- [Brief]: How many lines in this material include the string "Expand"? Answer with the number and nothing further.

________________________

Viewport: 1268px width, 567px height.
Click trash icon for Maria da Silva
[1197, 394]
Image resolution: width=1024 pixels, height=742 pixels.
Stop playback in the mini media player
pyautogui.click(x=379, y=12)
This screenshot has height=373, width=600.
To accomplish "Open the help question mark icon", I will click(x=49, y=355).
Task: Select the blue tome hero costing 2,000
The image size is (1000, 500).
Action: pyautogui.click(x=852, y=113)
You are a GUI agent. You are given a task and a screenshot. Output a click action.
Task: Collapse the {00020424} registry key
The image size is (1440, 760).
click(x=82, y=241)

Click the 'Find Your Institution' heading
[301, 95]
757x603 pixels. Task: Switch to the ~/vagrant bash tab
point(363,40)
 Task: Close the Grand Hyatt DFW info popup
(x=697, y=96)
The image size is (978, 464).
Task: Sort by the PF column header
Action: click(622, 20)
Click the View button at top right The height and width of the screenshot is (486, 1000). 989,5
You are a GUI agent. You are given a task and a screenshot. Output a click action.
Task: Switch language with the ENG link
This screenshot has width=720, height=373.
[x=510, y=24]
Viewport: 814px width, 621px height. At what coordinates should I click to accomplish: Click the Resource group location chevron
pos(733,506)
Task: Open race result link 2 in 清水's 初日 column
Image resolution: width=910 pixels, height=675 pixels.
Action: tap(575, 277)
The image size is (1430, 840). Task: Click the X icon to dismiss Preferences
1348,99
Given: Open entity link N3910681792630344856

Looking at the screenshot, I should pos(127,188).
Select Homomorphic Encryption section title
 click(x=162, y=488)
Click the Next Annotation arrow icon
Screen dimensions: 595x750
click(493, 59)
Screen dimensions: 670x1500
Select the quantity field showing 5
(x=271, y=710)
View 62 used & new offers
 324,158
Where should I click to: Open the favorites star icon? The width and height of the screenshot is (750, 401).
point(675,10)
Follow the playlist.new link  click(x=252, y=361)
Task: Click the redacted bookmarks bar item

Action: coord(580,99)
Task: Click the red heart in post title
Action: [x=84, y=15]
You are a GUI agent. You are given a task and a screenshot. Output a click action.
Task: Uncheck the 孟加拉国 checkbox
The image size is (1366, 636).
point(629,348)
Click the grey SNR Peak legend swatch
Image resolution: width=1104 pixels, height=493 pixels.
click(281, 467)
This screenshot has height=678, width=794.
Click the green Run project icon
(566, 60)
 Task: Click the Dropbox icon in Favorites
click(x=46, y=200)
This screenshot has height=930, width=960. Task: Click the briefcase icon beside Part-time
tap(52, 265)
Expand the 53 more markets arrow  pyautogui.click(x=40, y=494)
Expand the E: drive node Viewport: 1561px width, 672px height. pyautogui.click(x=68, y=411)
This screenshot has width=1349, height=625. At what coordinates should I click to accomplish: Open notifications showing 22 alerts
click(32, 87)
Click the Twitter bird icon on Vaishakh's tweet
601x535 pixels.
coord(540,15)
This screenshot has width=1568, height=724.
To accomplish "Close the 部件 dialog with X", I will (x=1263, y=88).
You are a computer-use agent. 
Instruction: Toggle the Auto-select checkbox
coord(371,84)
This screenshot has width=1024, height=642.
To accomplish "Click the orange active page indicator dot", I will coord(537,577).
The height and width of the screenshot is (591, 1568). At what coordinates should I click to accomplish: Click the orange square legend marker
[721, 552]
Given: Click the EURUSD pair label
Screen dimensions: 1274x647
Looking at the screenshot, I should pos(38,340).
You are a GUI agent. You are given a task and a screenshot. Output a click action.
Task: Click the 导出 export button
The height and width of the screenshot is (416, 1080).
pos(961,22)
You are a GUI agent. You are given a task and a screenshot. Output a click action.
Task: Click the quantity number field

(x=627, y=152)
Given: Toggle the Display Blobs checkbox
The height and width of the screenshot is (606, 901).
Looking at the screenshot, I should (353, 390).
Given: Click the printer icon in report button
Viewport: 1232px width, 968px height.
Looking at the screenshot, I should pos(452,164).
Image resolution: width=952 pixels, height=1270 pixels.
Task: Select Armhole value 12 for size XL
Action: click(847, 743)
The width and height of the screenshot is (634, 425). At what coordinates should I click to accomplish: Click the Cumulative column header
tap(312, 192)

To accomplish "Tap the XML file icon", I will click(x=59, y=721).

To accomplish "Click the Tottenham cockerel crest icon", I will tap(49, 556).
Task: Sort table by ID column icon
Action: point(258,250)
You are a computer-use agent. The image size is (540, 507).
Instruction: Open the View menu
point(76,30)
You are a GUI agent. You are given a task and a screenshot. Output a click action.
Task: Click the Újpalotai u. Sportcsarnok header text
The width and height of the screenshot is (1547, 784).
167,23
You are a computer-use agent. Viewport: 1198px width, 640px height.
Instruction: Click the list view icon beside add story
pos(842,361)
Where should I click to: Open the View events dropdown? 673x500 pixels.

________________________

- [Solved problem]: 2